To the extent that BNY is found following this motion practice to have a right to recover attorneys' fees and costs, NCL's application for discovery as to the "reasonableness" of those fees may be renewed at that time. Additionally, to the extent that any party believes that this Order overlooks or misconstrues any issues raised within their briefs on the Rules 59(e) and 60 motion or to the extent that a party objects to the schedule set herein,
IT IS FURTHER ORDERED that such party should send a letter of no more than two pages to this Court within five days.

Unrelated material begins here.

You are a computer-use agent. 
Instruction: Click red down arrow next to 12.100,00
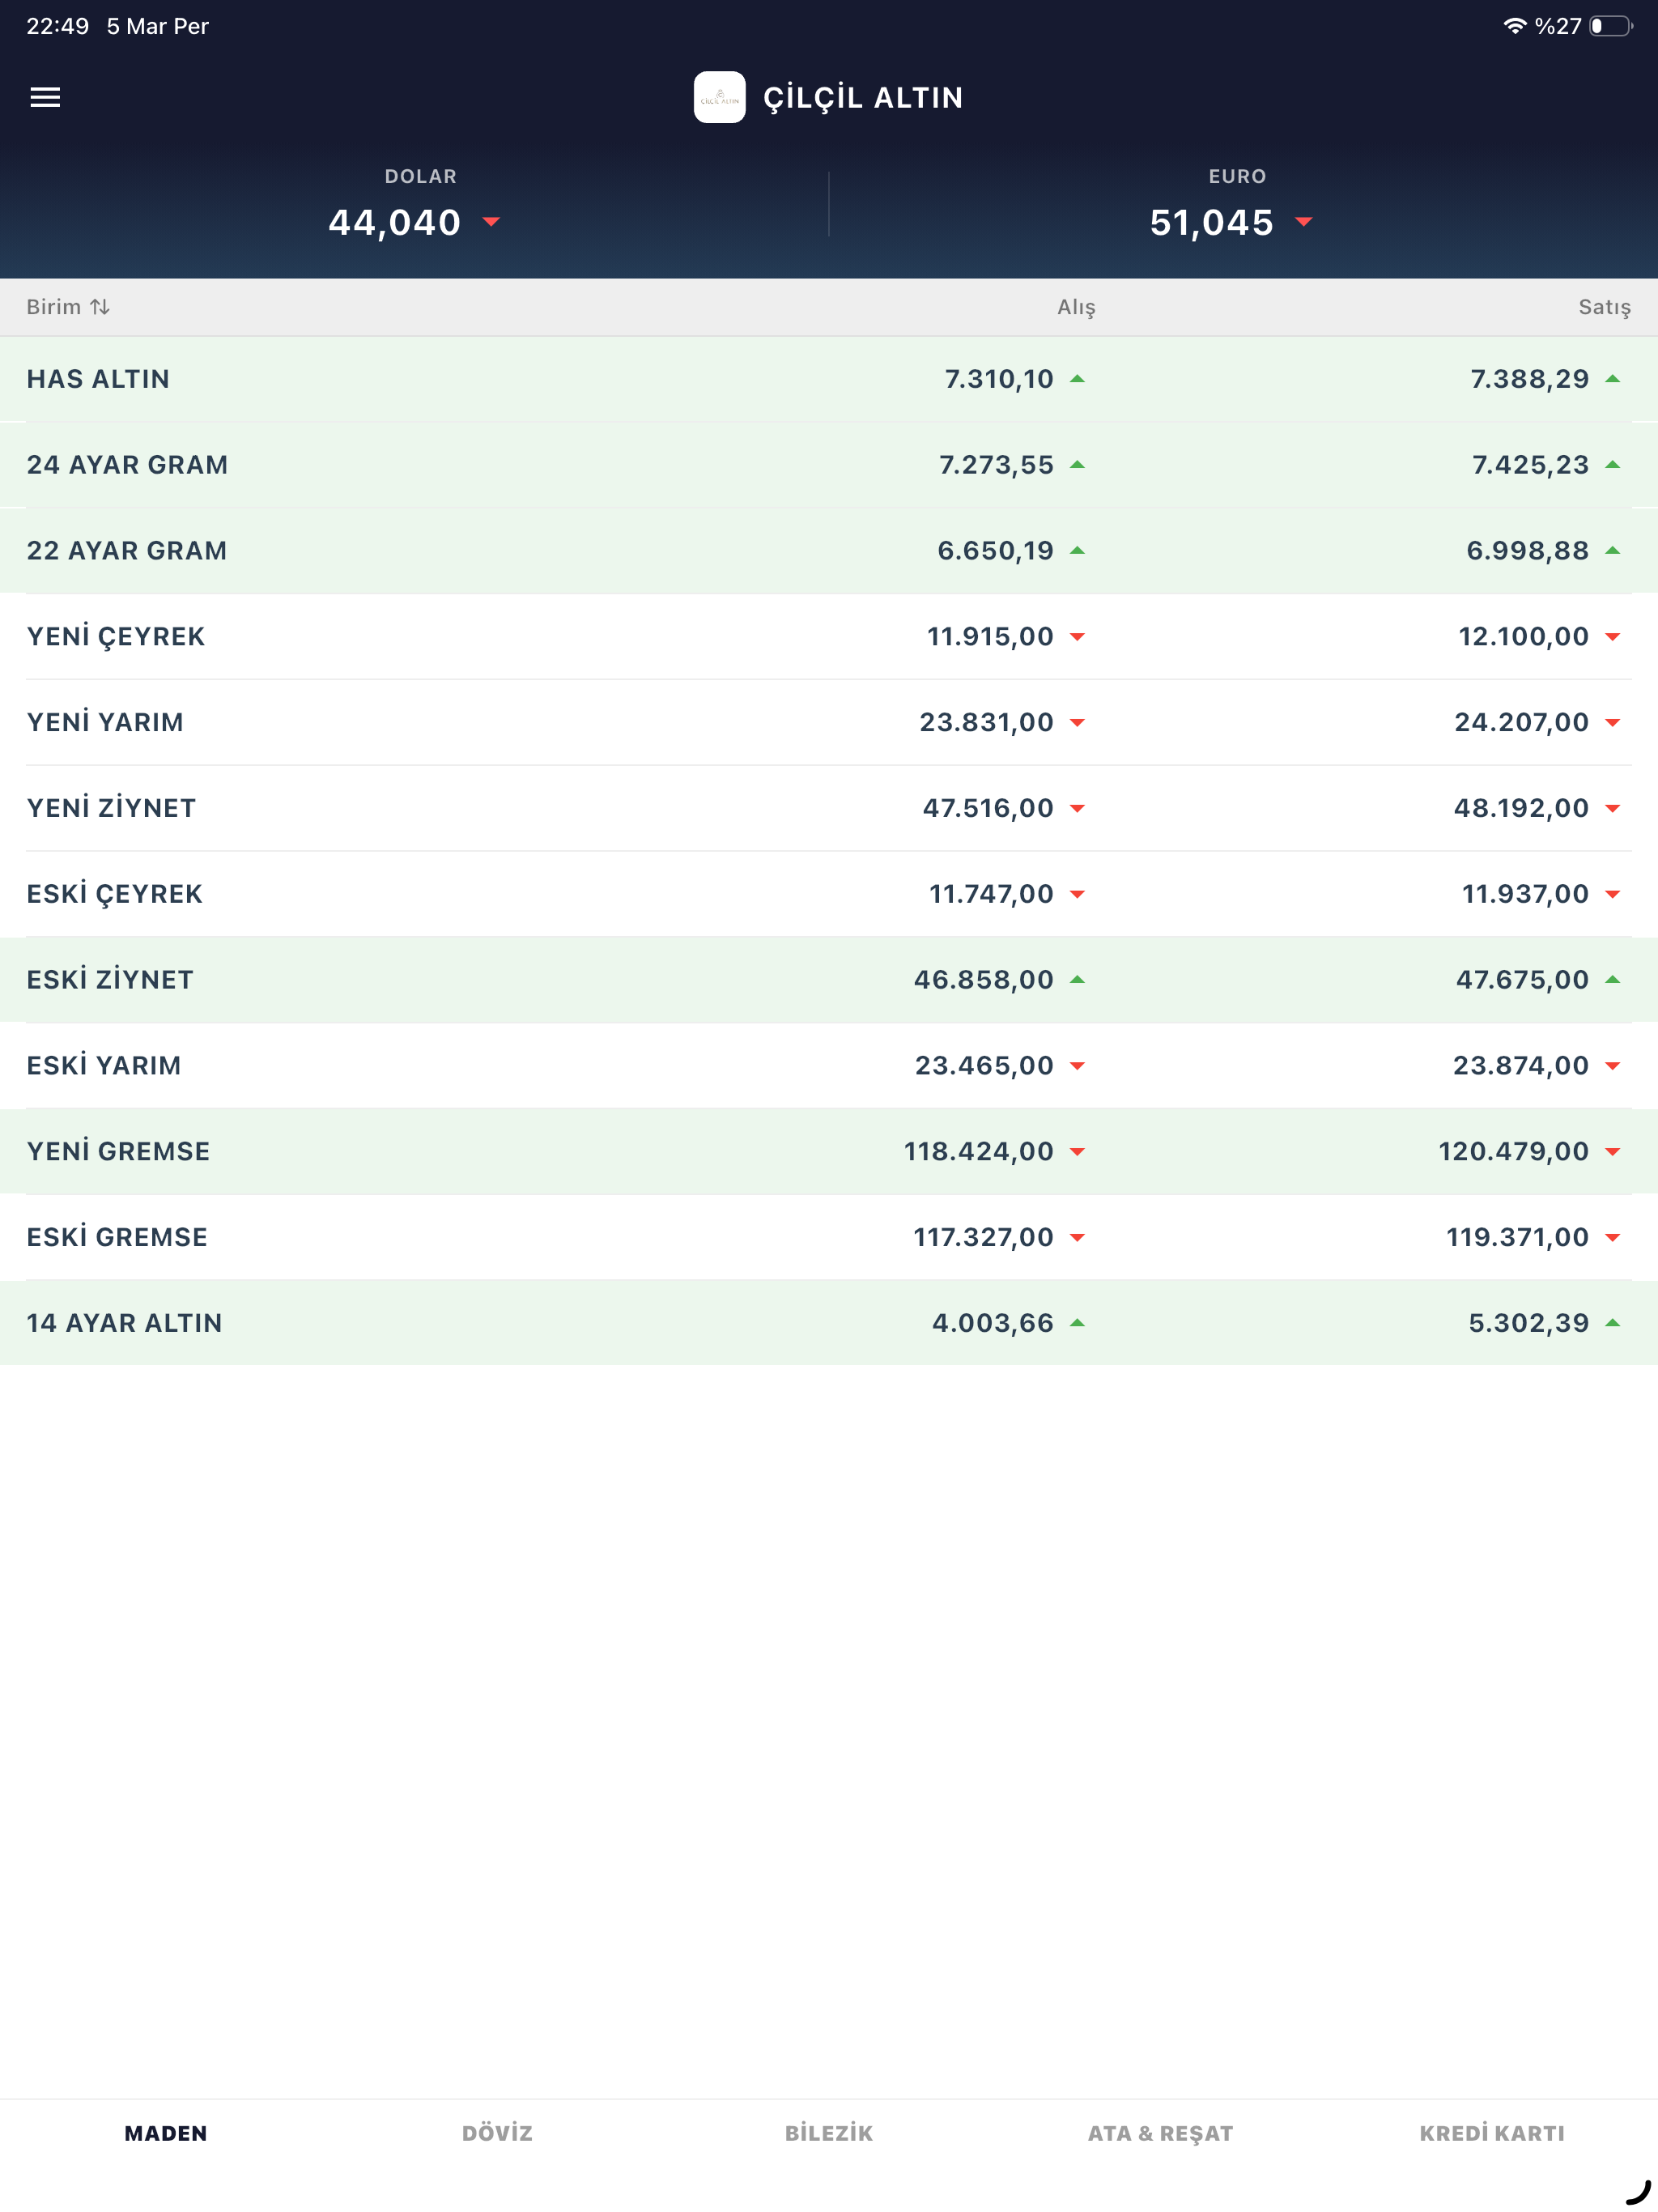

Finally, Kingdom's request for a partial final judgment under Fed.R.Civ.P. 54(b) must be considered "in light of the goal of judicial economy as served by the `historic federal policy against piecemeal appeals.'" O'Bert ex rel. Estate of O'Bert v. Vargo, 331 F.3d 29, 41 (2d Cir. 2003) (quoting Curtiss-Wright Corp. v. Gen. Elec. Co., 446 U.S. 1, 8 (1980)). As the Second Circuit has recently noted, courts' power to enter a partial final judgment should "be exercised sparingly," and a partial final judgment should be "granted only if there exists some danger of hardship or injustice through delay which would be alleviated by immediate appeal."Vargo, 331 F.2d at 41 (citation omitted). Kingdom has not shown that it would suffer any hardship or injustice that would necessitate an immediate appeal; accordingly,
IT IS FURTHER ORDERED that Kingdom's request for a partial final judgment pursuant to Rule 54(b) is denied.
SO ORDERED.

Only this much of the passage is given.